== Try it ==
From the entries below, pull out each line where "will" appears.

=======

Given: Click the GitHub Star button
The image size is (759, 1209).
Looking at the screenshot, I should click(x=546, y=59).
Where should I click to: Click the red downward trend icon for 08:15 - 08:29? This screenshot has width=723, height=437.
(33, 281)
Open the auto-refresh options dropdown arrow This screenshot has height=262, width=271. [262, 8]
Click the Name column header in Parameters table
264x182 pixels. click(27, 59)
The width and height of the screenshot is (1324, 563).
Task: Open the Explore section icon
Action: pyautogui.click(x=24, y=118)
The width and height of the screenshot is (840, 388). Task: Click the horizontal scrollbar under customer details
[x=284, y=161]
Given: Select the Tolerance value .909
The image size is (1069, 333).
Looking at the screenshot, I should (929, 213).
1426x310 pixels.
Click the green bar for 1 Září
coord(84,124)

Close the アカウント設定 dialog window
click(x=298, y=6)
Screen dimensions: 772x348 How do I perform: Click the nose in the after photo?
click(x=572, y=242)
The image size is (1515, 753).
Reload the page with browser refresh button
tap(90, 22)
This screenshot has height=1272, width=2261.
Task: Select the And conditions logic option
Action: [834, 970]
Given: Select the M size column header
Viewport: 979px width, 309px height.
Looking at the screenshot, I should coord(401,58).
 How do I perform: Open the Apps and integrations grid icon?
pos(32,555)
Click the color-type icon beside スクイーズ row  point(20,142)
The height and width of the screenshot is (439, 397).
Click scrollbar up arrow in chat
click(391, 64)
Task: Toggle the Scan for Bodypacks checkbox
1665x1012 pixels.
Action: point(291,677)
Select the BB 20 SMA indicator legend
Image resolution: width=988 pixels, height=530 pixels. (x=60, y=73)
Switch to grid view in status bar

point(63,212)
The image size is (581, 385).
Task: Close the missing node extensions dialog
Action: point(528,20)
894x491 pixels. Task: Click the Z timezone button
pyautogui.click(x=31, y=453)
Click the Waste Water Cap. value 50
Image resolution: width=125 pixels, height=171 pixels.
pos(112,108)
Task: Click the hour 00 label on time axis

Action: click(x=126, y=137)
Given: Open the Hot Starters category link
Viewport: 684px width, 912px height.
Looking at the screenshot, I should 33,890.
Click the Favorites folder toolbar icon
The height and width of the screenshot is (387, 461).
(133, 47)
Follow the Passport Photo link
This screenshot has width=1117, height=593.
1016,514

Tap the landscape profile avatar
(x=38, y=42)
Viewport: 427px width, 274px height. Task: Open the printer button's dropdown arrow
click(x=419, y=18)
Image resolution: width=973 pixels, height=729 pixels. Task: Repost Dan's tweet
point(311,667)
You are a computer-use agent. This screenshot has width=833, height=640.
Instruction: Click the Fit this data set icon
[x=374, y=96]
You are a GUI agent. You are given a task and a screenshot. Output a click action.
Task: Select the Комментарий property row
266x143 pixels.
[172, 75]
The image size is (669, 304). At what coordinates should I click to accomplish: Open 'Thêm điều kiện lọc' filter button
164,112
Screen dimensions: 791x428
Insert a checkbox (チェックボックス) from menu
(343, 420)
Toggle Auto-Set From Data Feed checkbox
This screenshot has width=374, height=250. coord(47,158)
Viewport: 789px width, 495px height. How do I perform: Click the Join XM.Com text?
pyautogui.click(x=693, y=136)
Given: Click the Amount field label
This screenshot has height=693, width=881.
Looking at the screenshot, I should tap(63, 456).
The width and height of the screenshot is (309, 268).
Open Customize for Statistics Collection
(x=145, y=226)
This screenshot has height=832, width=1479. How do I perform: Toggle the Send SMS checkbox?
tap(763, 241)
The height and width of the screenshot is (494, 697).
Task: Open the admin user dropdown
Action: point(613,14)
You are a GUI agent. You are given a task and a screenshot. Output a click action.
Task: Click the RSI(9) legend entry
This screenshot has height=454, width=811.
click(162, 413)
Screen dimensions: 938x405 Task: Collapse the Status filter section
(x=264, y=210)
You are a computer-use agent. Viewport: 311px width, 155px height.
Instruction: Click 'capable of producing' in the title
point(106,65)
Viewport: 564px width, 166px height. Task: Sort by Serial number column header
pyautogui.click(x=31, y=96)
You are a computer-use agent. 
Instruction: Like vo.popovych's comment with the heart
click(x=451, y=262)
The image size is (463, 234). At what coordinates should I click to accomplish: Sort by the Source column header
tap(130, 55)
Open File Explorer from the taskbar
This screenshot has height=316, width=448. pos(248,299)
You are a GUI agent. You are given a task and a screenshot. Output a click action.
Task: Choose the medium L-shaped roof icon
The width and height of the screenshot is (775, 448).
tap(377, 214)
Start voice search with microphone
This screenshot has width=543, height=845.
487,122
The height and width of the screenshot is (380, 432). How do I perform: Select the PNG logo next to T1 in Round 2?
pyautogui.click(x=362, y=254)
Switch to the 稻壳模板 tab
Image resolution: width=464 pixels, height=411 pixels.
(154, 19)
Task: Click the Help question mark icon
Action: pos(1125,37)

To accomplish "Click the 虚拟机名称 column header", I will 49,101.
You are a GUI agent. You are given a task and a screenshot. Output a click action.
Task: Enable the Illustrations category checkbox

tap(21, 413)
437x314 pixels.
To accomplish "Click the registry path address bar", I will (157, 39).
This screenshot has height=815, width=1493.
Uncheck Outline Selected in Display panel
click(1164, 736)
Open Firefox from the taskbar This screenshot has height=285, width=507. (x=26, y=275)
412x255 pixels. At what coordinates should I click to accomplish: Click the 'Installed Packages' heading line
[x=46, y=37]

=======

== Finished task ==
To accomplish "Click the 虚拟机名称 column header", I will 49,101.
To accomplish "Click the registry path address bar", I will (157, 39).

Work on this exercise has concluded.